Google is launching a couple of updates to its cloud-based big data products at the Hadoop Summit in Brussels today. These include the launch of the open beta of Cloud Dataflow, Google’s new service for processing huge amounts of data, as well as an update to BigQuery, which will make the company’s bid data database service available in Google’s European data centers and introduces row-level permissions.

Cloud Dataflow made its debut during Google’s annual developer conference last June. Until today, the service remained in private alpha, however. Now, any developer who is interested in giving the service a try can start using it, but because this is still a beta product, there is no SLA available yet.

As Google’s director of product management Tom Kershaw tells me, Google’s philosophy with regard to big data is to take away as much complexity as possible. What the industry has suffered from in the past is that big data is very difficult to work with,” he noted. Businesses are starting to understand that there is a lot of value in all the data they produce, but Kershaw argues that developers are still having a hard time using the tools they need to work with all of this information. “This has to be democratized,” he said. “We’ve taken our big data portfolio and made it much easier to use.”

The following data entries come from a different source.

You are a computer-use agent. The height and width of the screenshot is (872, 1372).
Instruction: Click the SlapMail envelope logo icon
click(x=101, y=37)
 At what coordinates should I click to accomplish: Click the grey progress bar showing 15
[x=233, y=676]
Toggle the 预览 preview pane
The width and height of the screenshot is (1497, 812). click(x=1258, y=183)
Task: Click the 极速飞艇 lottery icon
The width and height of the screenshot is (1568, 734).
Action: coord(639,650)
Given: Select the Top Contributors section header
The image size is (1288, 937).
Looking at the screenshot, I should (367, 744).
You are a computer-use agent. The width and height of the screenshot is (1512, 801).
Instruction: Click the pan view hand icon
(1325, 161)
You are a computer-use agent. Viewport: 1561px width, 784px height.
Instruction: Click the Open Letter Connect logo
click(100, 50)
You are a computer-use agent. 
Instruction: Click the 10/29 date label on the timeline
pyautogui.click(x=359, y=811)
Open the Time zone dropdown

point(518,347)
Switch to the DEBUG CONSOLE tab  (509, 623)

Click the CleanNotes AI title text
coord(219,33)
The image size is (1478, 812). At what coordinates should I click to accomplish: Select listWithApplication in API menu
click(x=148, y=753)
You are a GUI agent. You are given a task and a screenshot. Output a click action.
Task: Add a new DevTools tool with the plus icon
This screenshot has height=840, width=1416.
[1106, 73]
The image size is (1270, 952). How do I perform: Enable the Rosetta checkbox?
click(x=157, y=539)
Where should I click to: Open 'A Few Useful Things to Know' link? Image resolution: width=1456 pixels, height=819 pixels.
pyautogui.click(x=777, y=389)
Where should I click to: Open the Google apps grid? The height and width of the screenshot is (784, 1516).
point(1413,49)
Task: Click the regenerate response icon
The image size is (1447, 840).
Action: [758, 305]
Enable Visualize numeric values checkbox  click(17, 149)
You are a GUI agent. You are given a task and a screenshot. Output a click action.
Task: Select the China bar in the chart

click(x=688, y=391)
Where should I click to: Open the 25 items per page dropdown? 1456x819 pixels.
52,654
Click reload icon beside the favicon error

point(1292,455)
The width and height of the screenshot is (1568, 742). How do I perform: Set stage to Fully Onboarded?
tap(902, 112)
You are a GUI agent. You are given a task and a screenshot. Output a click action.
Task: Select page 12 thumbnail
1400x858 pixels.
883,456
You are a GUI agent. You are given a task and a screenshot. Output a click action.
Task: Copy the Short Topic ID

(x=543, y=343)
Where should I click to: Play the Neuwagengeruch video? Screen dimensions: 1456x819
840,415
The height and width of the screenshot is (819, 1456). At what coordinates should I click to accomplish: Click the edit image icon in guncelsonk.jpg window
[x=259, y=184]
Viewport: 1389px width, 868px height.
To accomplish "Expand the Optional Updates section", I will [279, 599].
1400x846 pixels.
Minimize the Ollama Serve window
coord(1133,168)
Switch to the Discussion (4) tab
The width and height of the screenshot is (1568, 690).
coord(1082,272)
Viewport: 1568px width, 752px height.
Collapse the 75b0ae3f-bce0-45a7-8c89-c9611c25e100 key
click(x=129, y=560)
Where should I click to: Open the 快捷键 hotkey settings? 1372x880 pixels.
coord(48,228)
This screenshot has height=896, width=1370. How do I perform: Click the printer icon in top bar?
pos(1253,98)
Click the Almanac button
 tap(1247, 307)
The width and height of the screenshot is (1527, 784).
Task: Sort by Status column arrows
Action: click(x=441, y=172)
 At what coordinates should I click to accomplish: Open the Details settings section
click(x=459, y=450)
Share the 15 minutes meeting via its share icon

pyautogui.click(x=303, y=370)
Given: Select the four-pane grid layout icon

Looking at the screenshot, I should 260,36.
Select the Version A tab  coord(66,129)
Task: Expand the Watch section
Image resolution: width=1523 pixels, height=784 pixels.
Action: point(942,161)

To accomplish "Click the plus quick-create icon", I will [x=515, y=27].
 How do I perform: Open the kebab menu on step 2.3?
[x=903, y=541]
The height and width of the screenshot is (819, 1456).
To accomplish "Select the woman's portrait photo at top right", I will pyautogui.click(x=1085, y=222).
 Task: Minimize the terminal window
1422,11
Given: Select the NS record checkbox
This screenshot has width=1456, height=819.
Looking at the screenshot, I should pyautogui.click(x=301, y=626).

Cloud Dataflow, which can process data both as streams and in batches, automatically scales according to the developer’s needs, for example (though it’s worth noting that Google plans to implement some controls so cost can’t get out of hand when a developer pushes more data through the system than necessary). Developers write their Cloud Dataflow code once and then Google handles all the infrastructure for them.

While Cloud Dataflow is new, BigQuery has now been around since 2010. Starting today, however, its users can also host their data in Google’s European data centers. Kershaw tells me a lot of Google’s customers have been asking for this. Given the concerns around data sovereignty in Europe, it’s actually surprising that Google didn’t roll this feature out earlier.

The other update to BigQuery is that the database now supports row-level permissions. That may sound like a minor update, but Kershaw rightly argues that it’s actually a very important new feature.

In many companies, different departments now need to access the same data, but while the marketing department may need to work with some tables and tables in your database, for example, you may not want to give them access to sensitive business data. Today, this typically means IT will make a copy of the data and share this copy with another department. Once you’ve made this copy, though, the different datasets are out of sync. “When we create datasets that are copied, we create outdated data — and wrong data,” Kershaw said. “You end up running analytics on this data and it’s wrong and old.” With row-level permissions, the administrators can now ensure that different departments only get access to the information they need without the drawbacks of making copies.

With this update, BigQuery can now also ingest up to 100,000 rows per second and table. That’s a lot of information, but not an unusual number when you analyze huge log files — something that’s become a major use case for BigQuery, Kershaw tells me.

Google’s big data lineup currently consists of BigQuery, Cloud Dataflow and the messaging service Cloud Pub/Sub. Given Google’s interest and in-house expertise in this area, chances are we will see more updates and new tools for working with large amounts of data at Google I/O next month.